Mozarildo disse que concorda com a exigência de avaliação, mas argumentou que isso "não precisa esbarrar na burocracia terrível que existe hoje no processo de revalidação de diplomas". Segundo ele, bastaria, no caso dos estrangeiros que atuam em regiões carentes, avaliar "se eles têm condições de oferecer o atendimento primário, porque nem isso existe em determinados locais". De acordo com sua proposta, a revalidação só teria de ser feita pelos estrangeiros após quatro anos.
Condições de trabalho
Ao justificar por que os médicos brasileiros resistem em atuar nas regiões mais pobres, o presidente da Associação Médica Brasileira, José Luiz Gomes do Amaral, apontou a falta de perspectivas quanto a uma carreira como um dos motivos. Por isso, o diretor da Confederação Nacional dos Trabalhadores na Saúde, José Caetano Rodrigues, sugeriu a criação de uma carreira única de Estado para os serviços de saúde, com concurso público e o respectivo plano de cargos e salários.
José Luiz Gomes do Amaral também assinalou que a falta de uma estrutura adequada para o trabalho é outra razão para a resistência em trabalhar em regiões carentes (ele se referia, por exemplo, às dificuldades para fazer diagnósticos ou tratamentos devido à falta de itens como medicamentos, equipamentos e instalações adequadas, entre outros).
- O médico não quer atender de uma forma que não seja digna. É necessário atrair os médicos [para as regiões carentes], e não empurrá-los - disse ele, acrescentando que o sistema de rodízio seria uma possível solução.
Nesse ponto da discussão, houve concordância quanto à necessidade de o governo implantar uma "infraestrutura", nessas regiões, para que os serviços de saúde sejam oferecidos. Segundo Mozarildo, "é preciso forçar o governo federal a ter políticas públicas de saúde corretas, pois ele [o governo federal] passa o ônus e a responsabilidade aos municípios, mas não repassa os recursos necessários".

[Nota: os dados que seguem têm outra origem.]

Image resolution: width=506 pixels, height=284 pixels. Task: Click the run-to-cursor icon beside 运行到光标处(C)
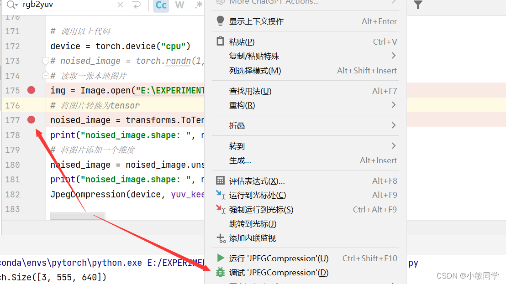coord(220,195)
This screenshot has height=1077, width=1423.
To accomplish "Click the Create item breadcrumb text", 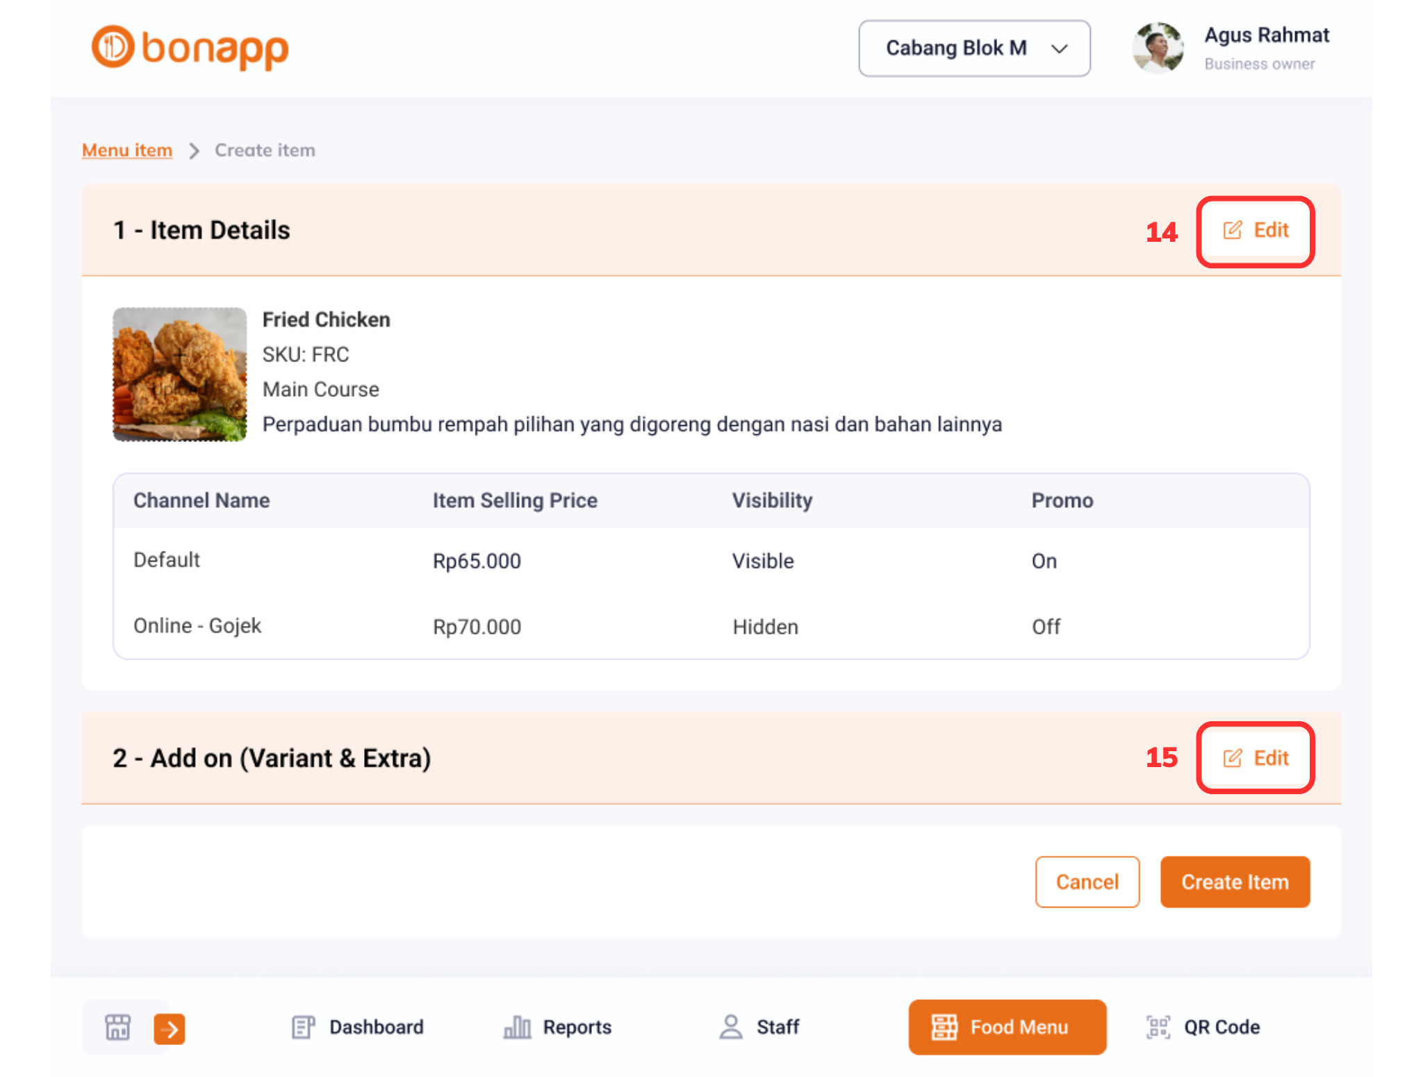I will coord(265,150).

Salários e "reserva de mercado"
O presidente da Associação Médica Brasileira declarou ainda que "é uma mentira" uma das vantagens oferecidas aos médicos que venham a trabalhar em regiões carentes - os altos salários. José Luiz Gomes do Amaral afirmou que as prefeituras não conseguem arcar com esses custos, "pois, entre outras razões, há a Lei de Responsabilidade Fiscal".
- Essas propostas são ilusórias - disse ele.
No entanto, Mozarildo afirmou que o Programa Saúde da Família, implementado pelo governo federal, paga salários maiores para os médicos que se dispõem a trabalhar em locais mais distantes.
- E mesmo assim eles não vão para o interior - frisou ele.
Ao reiterar essa resistência, o senador disse que um projeto de lei de sua autoria, apresentado em 1999, "foi arquivado por pressão de entidades médicas". Segundo Mozarildo, essa proposta previa, entre outros itens, o estágio remunerado de médicos recém-formados em regiões carentes.
Já o senador Geraldo Mesquita Júnior (PMDB-AC) afirmou que "a reserva de mercado, expressão que os médicos preferem não usar, é um dos fatores determinantes para explicar por que ainda não foi resolvida a questão da regularização dos médicos estrangeiros ou dos brasileiros que estudaram medicina no exterior". Ao responder a esse comentário, José Luiz Gomes do Amaral disse que os médicos formados no exterior que não conseguem a revalidação, em sua maioria, simplesmente não têm condições de exercer a profissão.